Kleine Radtour nach Unteruhldingen

Die letzten Tage waren doch recht verregnet und kalt und so freute es umso mehr, als wir heute morgen von freundlichen Sonnenstrahlen geweckt wurden.

Da die Kinder vor 2 Tagen neue Fahrräder bekommen hatten, die endlich eingeweiht werden wollten, beschlossen wir, eine kleine Radtour zu unternehmen, um sie mal zu testen und zu schauen, wie eingerostet unsere eigenen alten Räder schon waren.

Eigentlich wollten wir auch unsere Hündin Cindy mitnehmen, aber das war uns dann doch zu viel des Experimentierens, da sie noch nie neben einem Rad mitgelaufen ist und wir auch keinen geeigneten Korb für sie hatten. So musste sie dieses mal leider zu Hause bleiben.

Der Wind war sehr kühl, doch die Sonne versuchte tapfer, das wieder wett zu machen.

Natürlich vergeht kein Ausflug, bei dem wir nicht auf dem Weg liegende Caches mitnehmen, so auch ein reiner Statistikcache, der momentan zwar deaktiviert ist, aber trotzdem noch vorhanden. Toll finde ich solche Caches zwar nicht, aber irgendwie kann ich trotzdem nie an ihnen vorbei gehen ohne mich wenigstens dort zu verewigen.

Unser Hauptziel war das Pfahlbaumuseum in Uhldingen und so drehten wir dort erst mal eine Besichtigungsrunde.

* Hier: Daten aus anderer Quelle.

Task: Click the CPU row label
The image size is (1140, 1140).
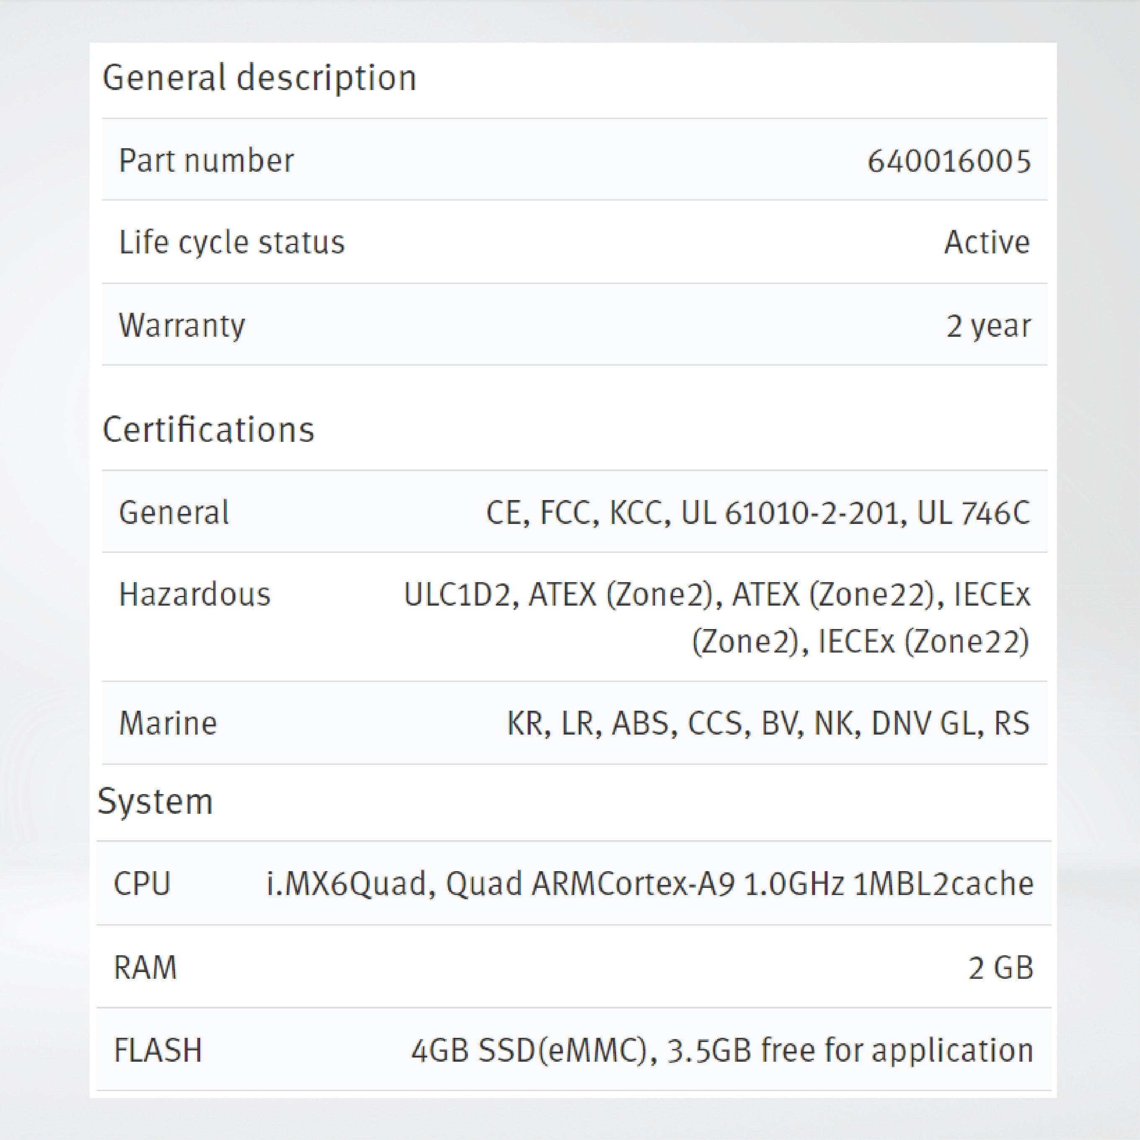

Draussen war das Fotografieren erlaubt, in den Gebäuden jedoch nicht.

Wir konnten an einer kleinen Führung teilnehmen, die teilweise recht interessant war und man erfuhr auch einige Dinge, die einem bisher noch nicht so bekannt waren.
Neu war mir, dass man Feuer nicht nur mit Feuersteinen entfachte, sondern erst Katzengold einen heissen Funken ergibt mit dem man etwas entzünden kann und dass Zunder nicht nur irgendwas zum Anzünden ist, sondern ein Baumpilz, der mittlerweile in Deutschland unter Naturschutz steht.

Als wir selber noch Kinder waren, haben wir des öfteren mal hier einen Ausflug her gemacht. Seitdem ist es etwas erweitert worden, aber immer noch recht klein. Trotzdem genossen wir die Zeit hier sehr.

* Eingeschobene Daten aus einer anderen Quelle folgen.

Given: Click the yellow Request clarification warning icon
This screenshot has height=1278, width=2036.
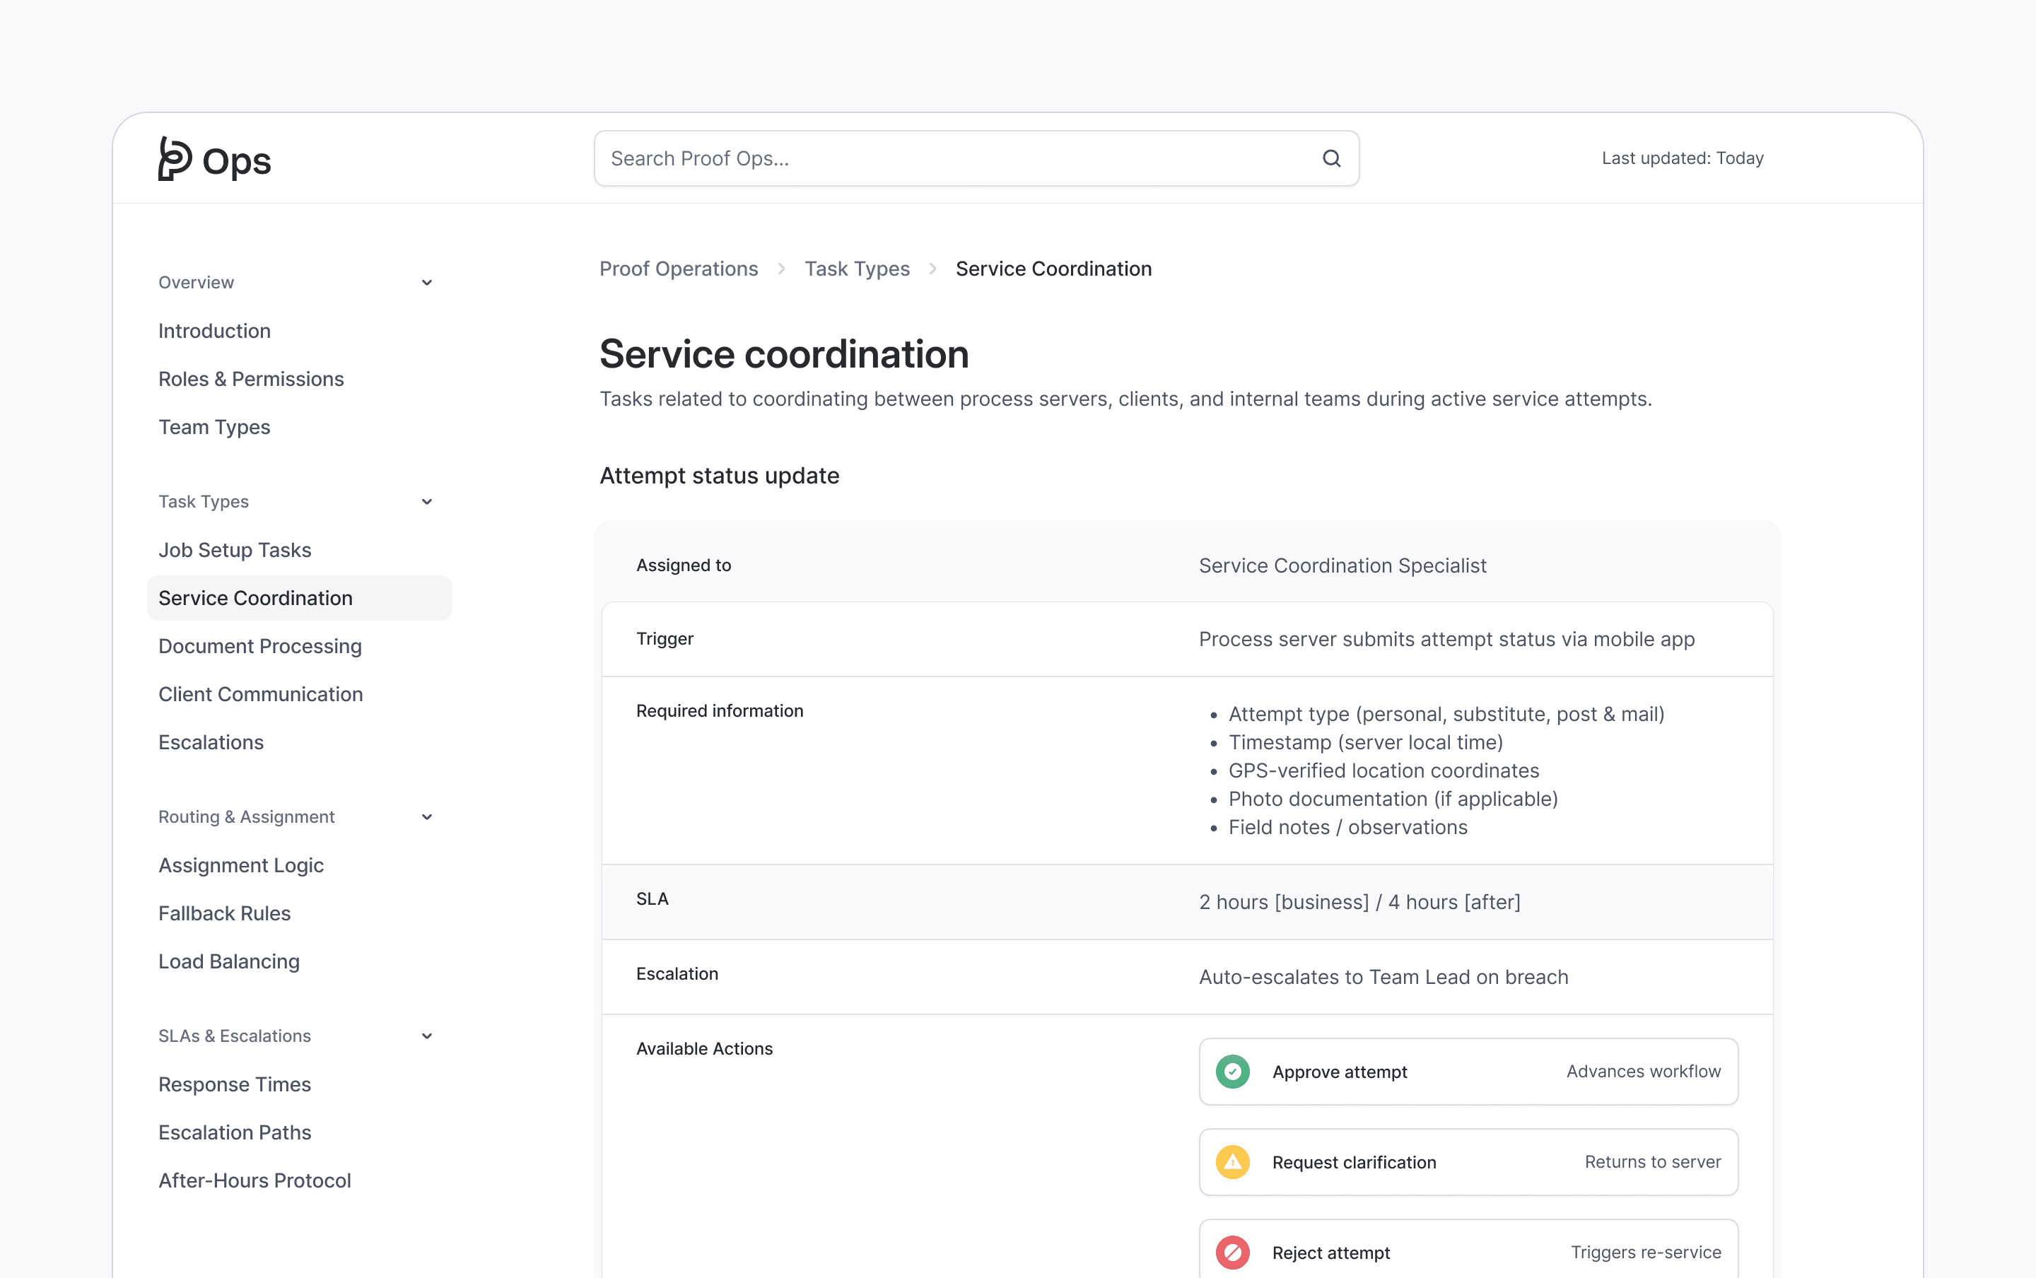Looking at the screenshot, I should click(1232, 1161).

Bald machte sich der Hunger bemerkbar, doch der musste noch ein kleines bisschen warten, bis wir den Mystery „Steinzeit – die Siedlung“ gehoben hatten. Die Lösung dafür hatte ich schon zu Hause gefunden.

Anschliessend liessen wir uns einen leckeren Flammkuchen schmecken, der uns noch für zwei weitere Caches stärkte.
Einer befand sich nahe am See und der andere gehörte zur Steinzeit-Reihe und führte über einen kleinen Lehrpfad, der noch einmal über die Steinzeit und die Bronzezeit erzählte (GC2FB71).

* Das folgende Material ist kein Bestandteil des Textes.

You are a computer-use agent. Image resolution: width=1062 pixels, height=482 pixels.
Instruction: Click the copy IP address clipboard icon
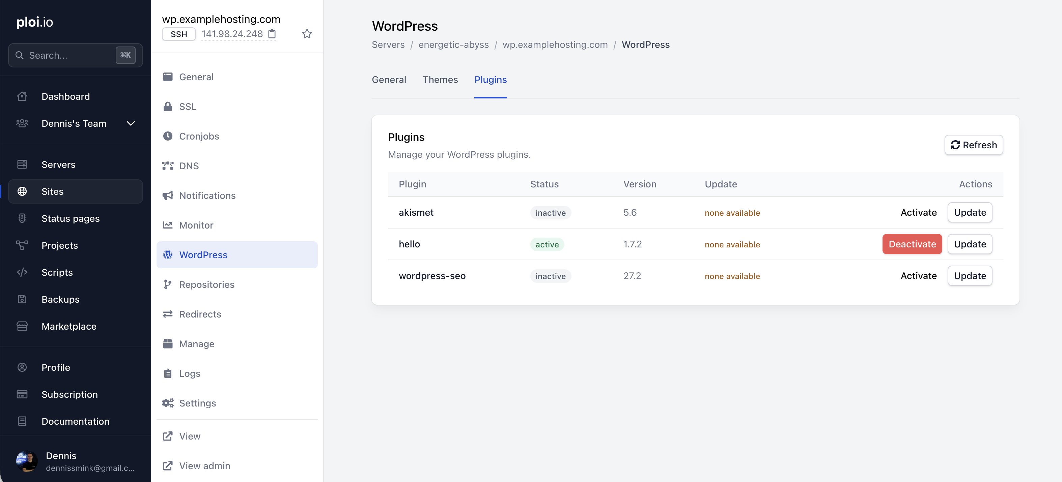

Der Tag war sehr schön gewesen, doch jetzt war es wieder Zeit, uns auf dem Heimweg zu machen. Der Po machte sich bemerkbar, war er es doch nicht mehr gewohnt auf einem Fahrradsattel zu sitzen und auch mein Hinterreifen machte so langsam schlapp. Den werde ich wohl zu Hause mal gründlich untersuchen müssen, denn wir haben vor, in nächster Zeit wieder öfter mit dem Rad die Gegend zu erkunden. 


Der Weg

Der Weg wächst im Gehen unter deinen Füßen wie durch ein Wunder.